A ausência de saneamento básico tem impacto na qualidade de vida, na saúde, na educação, no trabalho e no ambiente. Estudos mostram que a falta de saneamento básico e acesso à água de boa qualidade têm relação direta com o número de internações, devido a doenças como diarreia e hepatite.

“Esperamos que daqui a 20 anos, o Brasil atinja a universalização ou esteja muito próximo disso, tanto para a área rural como para a urbana e, que esses problemas de saúde pública oriundos da falta de saneamento, estejam completamente resolvidos. É preciso que se torne realidade em diferentes localidades do país”, diz o pesquisador Wilson Tadeu.

Químico, com mestrado e doutorado em Química Analítica, o pesquisador, além de dar continuidade aos trabalhos de Novaes, agregou valor a eles com o desenvolvimento do Jardim Filtrante, destinado ao tratamento das águas cinzas – pias, chuveiros e tanques.

Cidade institui Dia do Saneamento

Em São Carlos (SP), berço da tecnologia, são 61 unidades instaladas em propriedades rurais, assentamentos e áreas periurbanas, como chácaras. A cidade, adotada pelo médico-veterinário, instituiu em sua homenagem o Dia Municipal do Saneamento Básico, comemorado em 10 de julho (data de nascimento do inventor). 

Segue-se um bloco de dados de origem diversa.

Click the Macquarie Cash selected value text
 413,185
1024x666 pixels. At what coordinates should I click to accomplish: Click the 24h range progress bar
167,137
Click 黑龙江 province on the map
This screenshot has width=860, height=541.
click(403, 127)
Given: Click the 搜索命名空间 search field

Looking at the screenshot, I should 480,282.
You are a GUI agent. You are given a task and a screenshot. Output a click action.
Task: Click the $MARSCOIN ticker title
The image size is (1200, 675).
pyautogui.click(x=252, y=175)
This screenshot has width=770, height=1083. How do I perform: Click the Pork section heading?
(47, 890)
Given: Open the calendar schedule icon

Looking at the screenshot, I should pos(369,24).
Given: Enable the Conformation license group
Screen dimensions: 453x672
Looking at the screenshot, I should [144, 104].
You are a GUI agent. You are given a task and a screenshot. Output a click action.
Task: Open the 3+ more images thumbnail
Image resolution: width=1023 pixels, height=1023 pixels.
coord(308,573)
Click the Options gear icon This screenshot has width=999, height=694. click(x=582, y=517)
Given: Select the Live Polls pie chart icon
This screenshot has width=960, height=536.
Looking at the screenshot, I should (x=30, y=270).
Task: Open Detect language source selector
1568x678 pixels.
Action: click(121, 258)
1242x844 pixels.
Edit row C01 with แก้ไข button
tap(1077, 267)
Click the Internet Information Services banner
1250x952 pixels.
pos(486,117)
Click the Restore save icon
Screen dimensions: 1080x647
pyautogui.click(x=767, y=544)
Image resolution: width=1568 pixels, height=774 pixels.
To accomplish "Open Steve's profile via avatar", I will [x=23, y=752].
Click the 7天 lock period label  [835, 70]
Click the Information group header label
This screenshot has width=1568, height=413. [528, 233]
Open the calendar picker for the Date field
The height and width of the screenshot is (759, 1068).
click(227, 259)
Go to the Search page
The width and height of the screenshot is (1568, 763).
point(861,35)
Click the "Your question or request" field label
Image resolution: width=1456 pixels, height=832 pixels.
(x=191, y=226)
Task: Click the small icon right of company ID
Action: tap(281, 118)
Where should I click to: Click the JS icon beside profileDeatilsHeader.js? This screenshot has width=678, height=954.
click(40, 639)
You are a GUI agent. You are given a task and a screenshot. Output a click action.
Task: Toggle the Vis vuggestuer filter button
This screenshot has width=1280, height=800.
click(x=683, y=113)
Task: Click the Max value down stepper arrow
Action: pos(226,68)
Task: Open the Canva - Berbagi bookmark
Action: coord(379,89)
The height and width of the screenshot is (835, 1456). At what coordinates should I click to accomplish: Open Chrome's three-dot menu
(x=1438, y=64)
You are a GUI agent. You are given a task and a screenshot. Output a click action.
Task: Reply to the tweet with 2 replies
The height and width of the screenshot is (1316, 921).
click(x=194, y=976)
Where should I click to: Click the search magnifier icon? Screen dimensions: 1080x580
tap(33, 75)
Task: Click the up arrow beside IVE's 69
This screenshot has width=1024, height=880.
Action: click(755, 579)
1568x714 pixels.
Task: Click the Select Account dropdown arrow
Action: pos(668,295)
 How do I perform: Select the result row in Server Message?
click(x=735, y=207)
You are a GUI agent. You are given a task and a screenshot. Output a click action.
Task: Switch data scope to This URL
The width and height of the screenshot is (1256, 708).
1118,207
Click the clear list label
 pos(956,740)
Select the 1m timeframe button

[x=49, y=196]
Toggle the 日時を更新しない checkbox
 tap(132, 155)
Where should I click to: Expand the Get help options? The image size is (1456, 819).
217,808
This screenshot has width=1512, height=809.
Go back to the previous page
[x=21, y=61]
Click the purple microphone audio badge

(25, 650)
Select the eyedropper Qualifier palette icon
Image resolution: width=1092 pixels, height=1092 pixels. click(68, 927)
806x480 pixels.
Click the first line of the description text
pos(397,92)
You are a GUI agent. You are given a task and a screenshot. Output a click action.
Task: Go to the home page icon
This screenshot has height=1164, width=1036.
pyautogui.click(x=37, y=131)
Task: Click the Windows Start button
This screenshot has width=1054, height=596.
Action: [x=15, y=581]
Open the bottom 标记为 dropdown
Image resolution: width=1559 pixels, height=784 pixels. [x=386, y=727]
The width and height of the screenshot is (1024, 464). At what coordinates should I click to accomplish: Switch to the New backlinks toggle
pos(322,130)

            “Não conheço nada melhor para colocar nas plantas”, diz o assentado Sebastião da Frota Duque, que utiliza o biofertilizante para adubar citros e pés de banana.

Em 2019, a Prefeitura Municipal e a Embrapa Instrumentação chegaram a assinar um contrato de cooperação técnica para a implementação de unidades da Fossa Séptica Biodigestora, entre outras ações. A ação deveria impactar estrategicamente na redução do déficit sanitário na área rural do município, onde vivem 4% da população – um pouco mais de 10 mil habitantes.

Mas a pandemia do coronavírus atrasou o cronograma de instalação das unidades para tratamento de esgoto nos 1.065 km2 da área rural, ou seja, 94% da área do município de São Carlos. Assim como em Limeira e em Campinas, a tecnologia entraria em operação em Área de Preservação Permanente.

Modelo educação ambiental, o sítio São João, a 20 quilômetros de São Carlos, utiliza a Fossa Séptica Biodigestora desde 2004, adotando posteriormente as demais tecnologias do sistema de saneamento básico rural – Clorador Embrapa e Jardim Filtrante.

“No início, o biofertilizante ajudou a desenvolver mudas de árvores destinadas ao reflorestamento da propriedade, mas agora utilizamos em pomares de citros e, mais recentemente em pés de maracujá, uma variedade da Embrapa”, diz o produtor rural Flávio Marchesin.

Modelo segue biodigestores

A montagem da tecnologia é feita com caixas de fibra de vidro, tubos, conexões, válvulas e registros. A tubulação do vaso sanitário é desviada para caixas de fibra de vidro, nas quais os coliformes fecais do esgoto doméstico são transformados em adubo orgânico, pelo processo de biodigestão, com a adição de uma mistura de 10 litros de esterco bovino fresco e 10 de água.

Esse sistema, com três caixas, atende uma família de cinco pessoas.   As caixas devem ficar enterradas no solo para que o sistema tenha um isolamento térmico e, assim, não ocorram grandes variações de temperatura.